╭─ READING PASSAGE

But try as they it might, Harvard was powerless to stop a Quaker team on a mission.
Every time Penn grabbed a defensive rebound, it seemed like there was already a Quaker at halfcourt, waiting for the outlet pass on a fast break. Onyekwe had at least three dunks in the second half—a one-handed jam over Harvard guard Jason Norman (plus the foul) and two others on acrobatic alley-oop plays. All of them brought the Palestra crowd to its feet.
Penn played solid defense, too. Harvard couldn’t generate anything with its halfcourt offense, committing 18 turnovers, including 12 in the first half.
More importantly, Penn closed up any potential driving lanes, taking away Harvard’s attempts at dribble-penetration, which had victimized the Quakers in the teams’ last meeting. Pat Harvey’s running floater? Gone. Drew Gellert’s season-high 15 points? Gone.
Can Penn keep it up?
That is the million-dollar question. There’s no arguing the fact that Penn can beat any team in the Ivy League when it plays it best, but it’s still prone to not playing its best.
Often criticized for his uneven effort, Onyekwe looked anything but disinterested in the second half. But it’s hard to overlook the fact that he had just four points before the break. Even Sullivan speculated that someone must have lit a fire under him at halftime.
“I think somebody said something to him,” Sullivan said.
And for all highlight-reel material provided by Onyekwe in the second half, even Penn coach Fran Dunphy chafed at his tendency to cherry-pick.
“Sometimes he takes a few too many chances and leaves his teammates back five-on-four,” Dunphy said, with Onyekwe seated right next to him.
“I was yelling at [Onyekwe] one time when I thought he could have dove on the floor,” Dunphy later added.
Onyekwe will have to improve his focus down the stretch. The entire team will have to, actually.
Said Dunphy on Friday: “They listen to me sometimes. They don’t listen to me all the time.”
Right now, at least, it appears they’re listening. With some help from Princeton against Yale next Saturday, Penn can earn the Ivy’s automatic bid to NCAAs by winning out.

╰─
╭─ THE DATA

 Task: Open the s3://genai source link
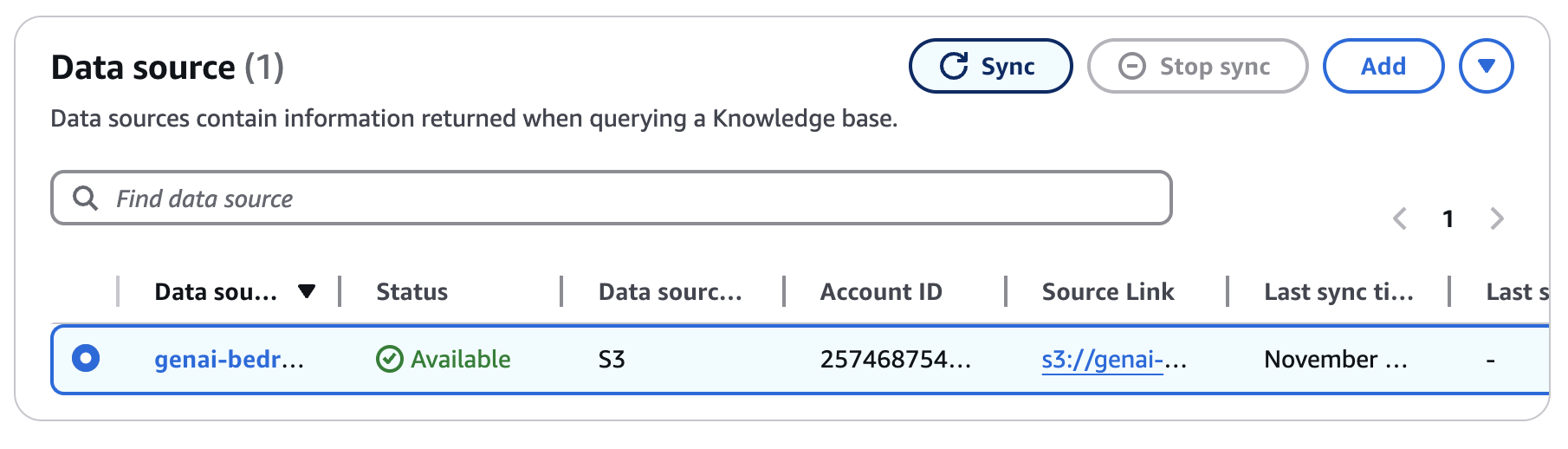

╰─

* **WORK INSTRUCTIONS**
A – In the Penn–Harvard basketball article, how many turnovers did Harvard commit in the first half?
B – According to the basketball article, why did it matter that Penn closed up Harvard's driving lanes? Answer in one to three sentences.
C – Carry on the Penn–Harvard basketball article from its last sentence.
The material above is unrelated to the Penn–Harvard basketball article.

* **ANSWERS BY ITEM**
A – 12

B – Harvard's dribble-penetration had victimized the Quakers when the two teams last met. Shutting down the driving lanes took that attack away.

C –
The Crimson had a chance at halftime on Friday, just as they did the next night against Princeton, when they led 30-23. But on both nights, they were burned by outside shooting that swung the momuntum in the home teams’ favor.
On Friday, Penn’s Andrew Toole, who had been hampered by foul trouble in the Harvard upset, and Jeff Schiffner combined for five threes in the first 10 minutes of the second half. Their shooting—absent at Lavietes—pushed Penn’s lead firmly into double-digits.
“We just didn’t see that at home,” Sullivan said. “We had no answers.”
The scene was repeated the next night against Princeton. Harvard was successful in hedging off screens and staying with their assignments in the first half. But when Tigers Coach John Thompson III put four shooters on the floor all at once in the second half, it created room for Mike Bechtold to nail the 99th, 100th and 101st three-pointers of his career in rapid succession to open up a lead.
Once again, Harvard had no answers.
“I think we tried like four guys [on Bechtold],” Harvey said.
Add to that the fact that Harvard was playing in hostile territory where it hasn’t won in over a decade and things went from bad to worse in a hurry.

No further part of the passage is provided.